Iran Erupts in Street Violence

The electoral protests in Iran last week have changed to outright protests against the regime. The miscalculation of the Supreme Leader Ayatollah Ali Khamenei in telling the protesters on Friday to sit down, shut up and get over the fact that President Mahmoud "Madman" Ahmadinejad was going to get another term either fairly or not. Countless Iranians accepted that challenge and filled the streets. Some of them died. One young woman in particular has become the face of the resistance as her death was recorded on a cell phone and distributed all over the Internet. Her name was Neda.

Stalin famously observed that one death was a tragedy and a million was a statistic. Nothing like a million have died in Iran, but her one death has shaken the consciences of a great many Iranians and friends of Iran. It has not yet shaken the consciences of the mullahs and the so-called hard-liners, but it has ensured that this is going to go on a long time with the outcome uncertain.

As a result of the pressure, the Guardian Council (an assembly of mullahs who decide much of what goes on in Iran) has admitted this morning that more ballots were handed out in no fewer than 50 cities than there were registered voters. Then in a puff of illogic, the Council said that the extra ballots didn't affect the outcome. This admission, though, is the first time the regime has made any concession to the protesters. More will follow.

Unlike most of the rest of the Muslim world, the Iranians have had 30 years of Islamic rule, and they don't hanker after some idealistic utopia based on the Koran. What they want is a government that works. Most Iranians are under 25, and they don't necessarily understand freedom or human rights in quite the way an American or a Briton might. They do understand that they don't have the kind of future they want for themselves, and that they have the Allah-given right to make their own future. And if there is one thing the world community does accept is the right of a people to determine their own future.

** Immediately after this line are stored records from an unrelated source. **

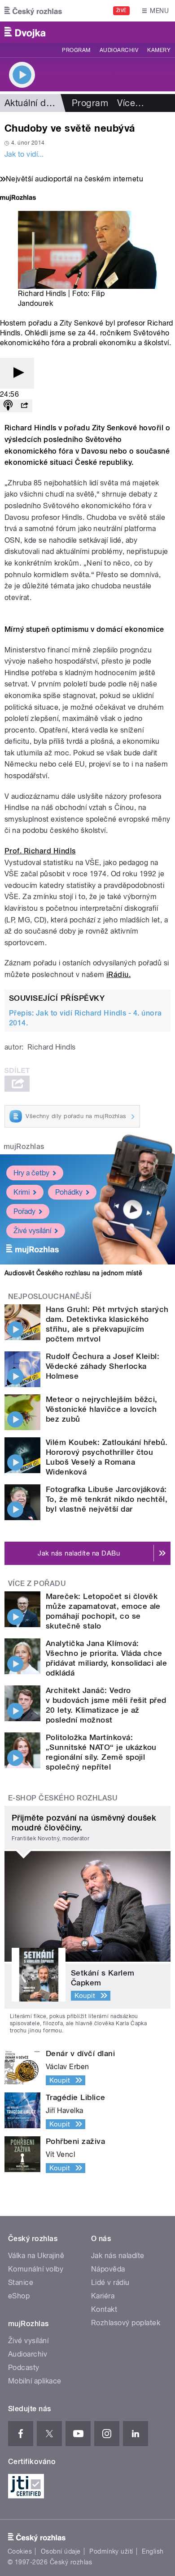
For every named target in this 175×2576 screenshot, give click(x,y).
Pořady (24, 1211)
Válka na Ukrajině (36, 2255)
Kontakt (104, 2309)
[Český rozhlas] (33, 10)
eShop (19, 2296)
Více (130, 103)
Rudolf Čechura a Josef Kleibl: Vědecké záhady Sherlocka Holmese (102, 1366)
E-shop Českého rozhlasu (63, 1798)
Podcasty (23, 2367)
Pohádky (69, 1192)
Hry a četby (31, 1173)
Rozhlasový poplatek (125, 2323)
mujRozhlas (24, 1146)
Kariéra (102, 2296)
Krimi (21, 1192)
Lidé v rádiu (110, 2282)
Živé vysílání (32, 1230)
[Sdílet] (24, 405)
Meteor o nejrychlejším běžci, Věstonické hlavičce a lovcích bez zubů (102, 1409)
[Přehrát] (17, 373)
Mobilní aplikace (34, 2381)
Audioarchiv (119, 50)
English (152, 2551)
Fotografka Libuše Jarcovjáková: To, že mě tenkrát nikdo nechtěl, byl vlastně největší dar (106, 1499)
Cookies (20, 2551)
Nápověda (108, 2269)
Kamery (159, 50)
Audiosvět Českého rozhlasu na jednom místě (73, 1273)
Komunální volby (35, 2269)
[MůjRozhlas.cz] (18, 198)
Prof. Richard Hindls (40, 851)
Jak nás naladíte (117, 2255)
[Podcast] (8, 405)
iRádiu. (118, 974)
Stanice (20, 2282)
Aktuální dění (31, 103)
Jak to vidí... (24, 154)
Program (76, 50)
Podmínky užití (111, 2551)
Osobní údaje (61, 2551)
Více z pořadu (37, 1583)
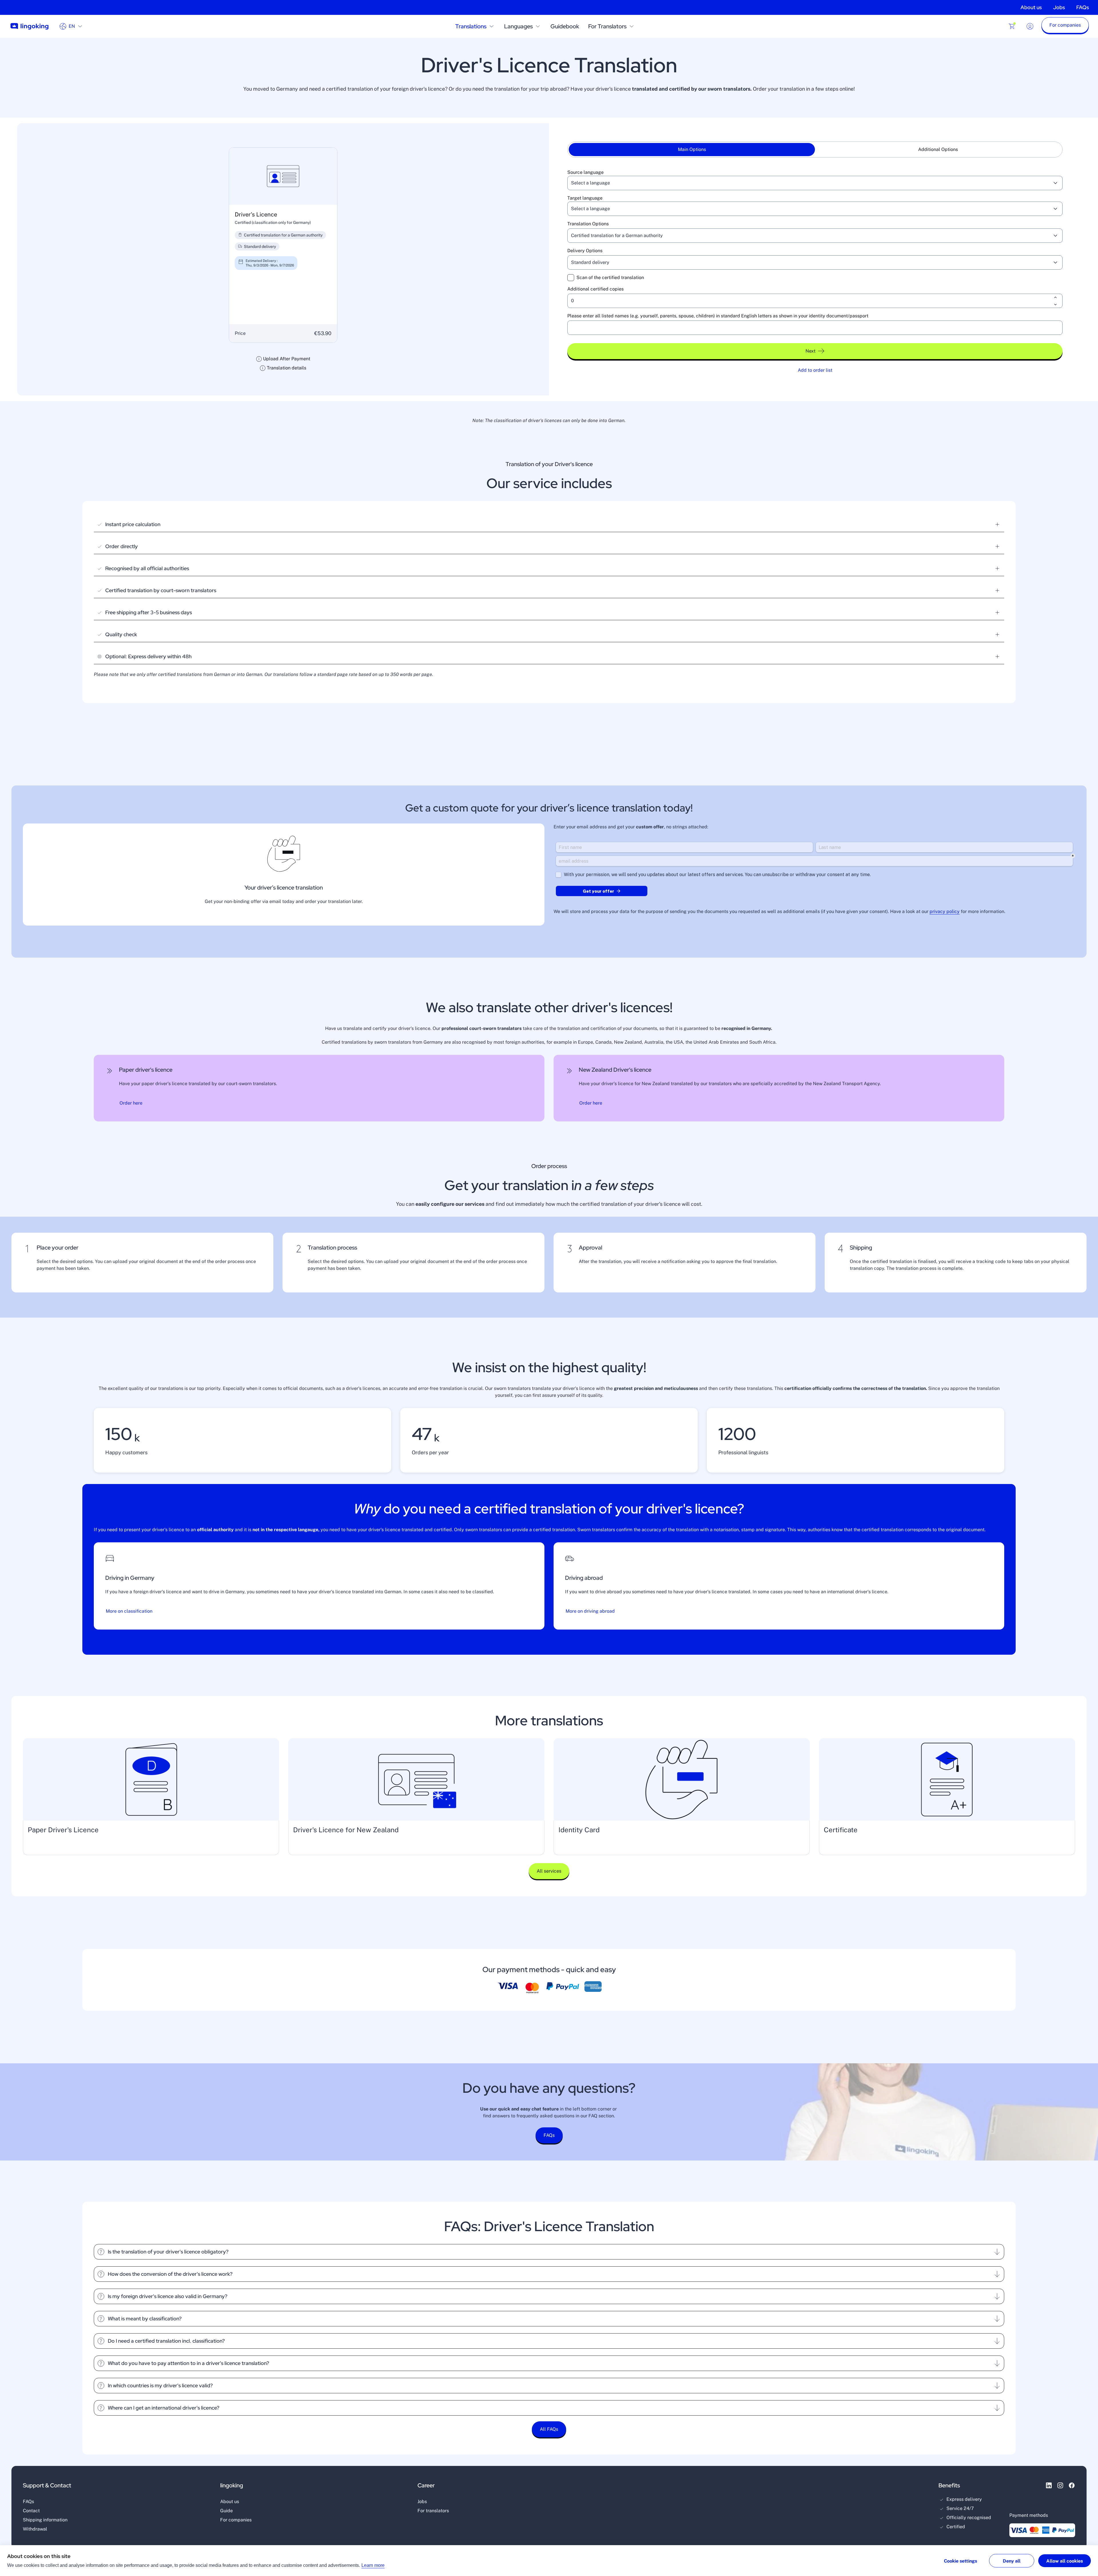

Sixty years ago almost to the day, East Berlin workers rose up against the Soviet occupation and were slapped down with all the might they occupiers could muster. Bertholt Brecht wrote that handbills were distributed in the Stalinallee that said, "the people/Had forfeited the confidence of the government/And could win it back only/By redoubled efforts." His poem ended with a rhetorical question, "Would it not be easier/In that case for the government/To dissolve the people/And elect another?"

Until last Friday, the great many people in Iran believed that their votes mattered. When the Supreme Leader said they were wrong, a rift opened up like the one between East Berliners and the government. The difference was the East Berliners were occupied, but the people will take some persuading to trust the regime again. It took decades for East Berliners to finally get a voice in their government. It took the Ayatollah Khomenei and his supporters a year to oust the Shah.

Neda's Revolution is going to have far-reaching consequences regardless of how long it lasts or of which faction prevails. Other authoritarian nations are watching. And if people power succeeds in Iran, it will go elsewhere. If it fails, it may take another generation for change to come. The trouble is no one is quite sure what success or failure mean right now. But any situation that leaves a young woman dead, shot like a rabid dog, for the simple act of petitioning her government for redress must not go on.